◆ **Exercise description**
Beneath this instruction is a listing. Transcribe from it only the stretch from the line with "This screenshot has height=374, width=680." through the line with "Task: Go to the 編集 section", both end lines included, exactly as written.
Content starts
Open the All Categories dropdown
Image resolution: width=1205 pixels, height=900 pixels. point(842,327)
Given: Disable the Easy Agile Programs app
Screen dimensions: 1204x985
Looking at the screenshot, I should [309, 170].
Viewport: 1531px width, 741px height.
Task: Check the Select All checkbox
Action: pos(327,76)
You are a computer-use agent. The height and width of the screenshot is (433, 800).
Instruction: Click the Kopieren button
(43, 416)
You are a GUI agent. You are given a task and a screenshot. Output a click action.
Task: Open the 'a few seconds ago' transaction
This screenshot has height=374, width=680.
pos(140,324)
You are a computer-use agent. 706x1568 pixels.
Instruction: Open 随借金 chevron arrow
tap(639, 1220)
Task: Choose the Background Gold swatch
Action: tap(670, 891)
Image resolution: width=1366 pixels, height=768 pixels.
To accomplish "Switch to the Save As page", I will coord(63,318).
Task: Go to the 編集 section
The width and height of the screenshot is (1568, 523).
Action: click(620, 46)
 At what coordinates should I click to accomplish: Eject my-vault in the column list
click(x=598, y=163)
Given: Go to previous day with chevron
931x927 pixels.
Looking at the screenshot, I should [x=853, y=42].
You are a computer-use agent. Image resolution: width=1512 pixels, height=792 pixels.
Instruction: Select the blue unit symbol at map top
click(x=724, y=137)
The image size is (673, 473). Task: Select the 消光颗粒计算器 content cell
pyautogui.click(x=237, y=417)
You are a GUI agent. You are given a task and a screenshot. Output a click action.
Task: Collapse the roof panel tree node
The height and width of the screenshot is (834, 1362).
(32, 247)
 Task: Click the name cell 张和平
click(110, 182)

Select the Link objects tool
Content ends
◆ **Solution**
This screenshot has height=374, width=680.
pos(140,324)
You are a computer-use agent. 706x1568 pixels.
Instruction: Open 随借金 chevron arrow
tap(639, 1220)
Task: Choose the Background Gold swatch
Action: tap(670, 891)
Image resolution: width=1366 pixels, height=768 pixels.
To accomplish "Switch to the Save As page", I will coord(63,318).
Task: Go to the 編集 section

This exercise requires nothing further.